You might not know a lot about living donation – I know I didn’t before kidney disease affected my family. Understandably, some people are afraid about the surgery and what living with one kidney will mean for them. Here’s some basic information about kidney donation:

  • You only need one kidney to live a healthy, long life. (My Mom donated her kidney to my brother 20 years ago and is now 85 years old)
  • Most donor surgery is done by a small incision laparoscopically meaning through tiny incisions.
  • The recuperation period is usually fairly quick, generally less than two weeks.
  • The cost of your evaluation and surgery will be covered by my insurance.

You will have your own separate team of healthcare professionals to evaluate you as a living donor. Their job is to look out for YOUR best interests. Thank you for taking the time to read my story and for helping me by sharing my story with everyone you know. I am hopeful my efforts will help me receive a kidney sooner before I have to go on dialysis. Even though my sister in law’s kidney was not a match for my brother she was tested to swap her kidney so my brother could receive a kidney in a swap, he then found a match – but she decided to donate her kidney to a family friend and both are doing fantastic!

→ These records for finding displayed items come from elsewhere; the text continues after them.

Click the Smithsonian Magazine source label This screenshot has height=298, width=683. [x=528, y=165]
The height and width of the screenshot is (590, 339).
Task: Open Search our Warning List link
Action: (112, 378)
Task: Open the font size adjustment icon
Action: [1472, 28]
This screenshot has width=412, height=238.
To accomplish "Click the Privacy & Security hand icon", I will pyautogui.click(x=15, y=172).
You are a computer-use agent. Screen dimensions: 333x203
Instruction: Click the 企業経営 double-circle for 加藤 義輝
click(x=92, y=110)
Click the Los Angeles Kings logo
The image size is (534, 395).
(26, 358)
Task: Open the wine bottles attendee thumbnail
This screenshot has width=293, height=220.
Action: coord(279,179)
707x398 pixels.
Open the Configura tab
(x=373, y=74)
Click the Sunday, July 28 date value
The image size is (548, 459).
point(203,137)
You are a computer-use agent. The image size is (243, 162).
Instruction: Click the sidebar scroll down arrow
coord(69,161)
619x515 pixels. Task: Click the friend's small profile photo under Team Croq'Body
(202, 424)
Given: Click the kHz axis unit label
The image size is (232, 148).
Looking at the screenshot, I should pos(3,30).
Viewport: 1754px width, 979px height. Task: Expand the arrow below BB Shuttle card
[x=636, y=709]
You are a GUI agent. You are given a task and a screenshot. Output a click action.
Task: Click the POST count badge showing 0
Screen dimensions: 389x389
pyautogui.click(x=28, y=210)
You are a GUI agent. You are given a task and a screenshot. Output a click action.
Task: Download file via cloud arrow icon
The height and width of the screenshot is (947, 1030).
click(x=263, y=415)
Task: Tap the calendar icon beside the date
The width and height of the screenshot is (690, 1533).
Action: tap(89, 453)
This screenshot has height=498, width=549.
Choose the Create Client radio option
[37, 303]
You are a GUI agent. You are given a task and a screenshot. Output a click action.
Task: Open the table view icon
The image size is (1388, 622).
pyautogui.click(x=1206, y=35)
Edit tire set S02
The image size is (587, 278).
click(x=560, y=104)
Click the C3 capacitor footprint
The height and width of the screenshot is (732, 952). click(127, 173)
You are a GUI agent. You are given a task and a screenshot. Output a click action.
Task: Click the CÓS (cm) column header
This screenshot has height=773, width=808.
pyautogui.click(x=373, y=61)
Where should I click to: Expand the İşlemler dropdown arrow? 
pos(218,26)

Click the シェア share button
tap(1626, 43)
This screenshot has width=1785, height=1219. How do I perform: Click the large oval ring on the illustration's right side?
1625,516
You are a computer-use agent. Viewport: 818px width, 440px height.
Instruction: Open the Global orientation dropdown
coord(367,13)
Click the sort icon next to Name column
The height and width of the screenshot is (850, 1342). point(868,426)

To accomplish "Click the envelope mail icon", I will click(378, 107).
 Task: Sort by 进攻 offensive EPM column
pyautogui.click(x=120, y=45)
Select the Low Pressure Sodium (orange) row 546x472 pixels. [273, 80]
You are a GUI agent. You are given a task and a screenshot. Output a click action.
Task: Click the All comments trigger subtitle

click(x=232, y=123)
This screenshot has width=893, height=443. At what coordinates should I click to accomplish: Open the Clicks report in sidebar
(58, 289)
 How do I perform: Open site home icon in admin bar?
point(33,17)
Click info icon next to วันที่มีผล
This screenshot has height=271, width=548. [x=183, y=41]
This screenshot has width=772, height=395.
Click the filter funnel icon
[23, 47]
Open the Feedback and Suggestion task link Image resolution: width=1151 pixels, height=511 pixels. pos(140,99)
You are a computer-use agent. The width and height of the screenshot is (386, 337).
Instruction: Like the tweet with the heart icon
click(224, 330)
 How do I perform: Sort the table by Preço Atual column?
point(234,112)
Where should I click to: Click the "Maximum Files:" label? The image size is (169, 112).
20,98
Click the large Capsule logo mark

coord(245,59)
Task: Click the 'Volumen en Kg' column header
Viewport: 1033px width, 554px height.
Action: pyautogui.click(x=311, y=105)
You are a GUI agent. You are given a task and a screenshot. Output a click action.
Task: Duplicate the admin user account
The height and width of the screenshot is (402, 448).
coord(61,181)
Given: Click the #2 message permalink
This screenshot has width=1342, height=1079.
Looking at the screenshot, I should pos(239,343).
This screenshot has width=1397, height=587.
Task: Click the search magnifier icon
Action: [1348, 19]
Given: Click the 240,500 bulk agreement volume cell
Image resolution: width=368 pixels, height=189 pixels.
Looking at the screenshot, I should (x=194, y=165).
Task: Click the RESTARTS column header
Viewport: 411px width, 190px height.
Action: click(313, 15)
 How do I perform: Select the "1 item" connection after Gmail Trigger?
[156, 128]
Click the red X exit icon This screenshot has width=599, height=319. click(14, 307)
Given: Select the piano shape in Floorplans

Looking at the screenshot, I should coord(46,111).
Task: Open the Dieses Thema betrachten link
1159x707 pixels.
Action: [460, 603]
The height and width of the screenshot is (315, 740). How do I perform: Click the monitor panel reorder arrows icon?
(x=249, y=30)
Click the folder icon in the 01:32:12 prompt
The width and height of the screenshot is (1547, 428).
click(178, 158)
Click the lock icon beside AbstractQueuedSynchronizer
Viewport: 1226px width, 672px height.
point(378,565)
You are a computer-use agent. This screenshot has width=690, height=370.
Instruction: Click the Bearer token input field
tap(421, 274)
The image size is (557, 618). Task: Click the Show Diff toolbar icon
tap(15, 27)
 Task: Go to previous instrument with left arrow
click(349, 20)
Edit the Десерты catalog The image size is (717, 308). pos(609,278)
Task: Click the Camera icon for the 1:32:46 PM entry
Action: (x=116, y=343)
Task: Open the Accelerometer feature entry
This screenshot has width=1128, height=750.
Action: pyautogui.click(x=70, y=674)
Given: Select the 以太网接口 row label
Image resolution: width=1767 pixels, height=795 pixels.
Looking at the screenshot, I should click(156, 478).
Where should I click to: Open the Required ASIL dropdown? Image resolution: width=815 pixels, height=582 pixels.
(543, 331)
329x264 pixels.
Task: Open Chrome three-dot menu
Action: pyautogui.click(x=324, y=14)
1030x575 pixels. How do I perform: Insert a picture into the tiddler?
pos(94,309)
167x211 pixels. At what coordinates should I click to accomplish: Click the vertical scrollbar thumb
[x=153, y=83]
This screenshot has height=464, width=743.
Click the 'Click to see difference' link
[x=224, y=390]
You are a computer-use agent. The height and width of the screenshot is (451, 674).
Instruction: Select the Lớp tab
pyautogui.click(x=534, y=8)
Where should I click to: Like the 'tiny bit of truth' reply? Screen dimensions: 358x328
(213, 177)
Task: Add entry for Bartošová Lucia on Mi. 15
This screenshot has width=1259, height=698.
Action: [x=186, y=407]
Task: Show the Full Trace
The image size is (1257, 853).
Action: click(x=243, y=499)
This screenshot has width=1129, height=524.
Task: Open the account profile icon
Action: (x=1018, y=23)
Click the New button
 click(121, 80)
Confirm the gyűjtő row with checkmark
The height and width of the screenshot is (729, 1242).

For someone to be an organ donor is incredible but to donate an organ while you are still alive is the ultimate sacrifice and one of the most inspirational act anyone can do. As you read this, I want to be clear that I would only want a donor that does not feel forced or pressured in any way into donating to me. I understand that this is an extremely personal decision. As I said before, I am doing this with the hope that it may yield a positive result for me. I would be happy to tell you more about my story

Thanks for taking the time to read my letter and considering making a live donor transplant. Please feel free to contact me if you have any questions (978) 273-2539 or call my transplant coordinator, Nancy Minghella (617) 525-8409,and have a confidential conversation about living kidney donation, and get answers to any questions you have. If you want to be a potential donor your first contact must be to a Living Donor nurse at bwh.donorscreen.org –to submit the application and take a blood test to see if you are a match for O type blood.

Thank you so much. Words cannot express how much this would mean to me.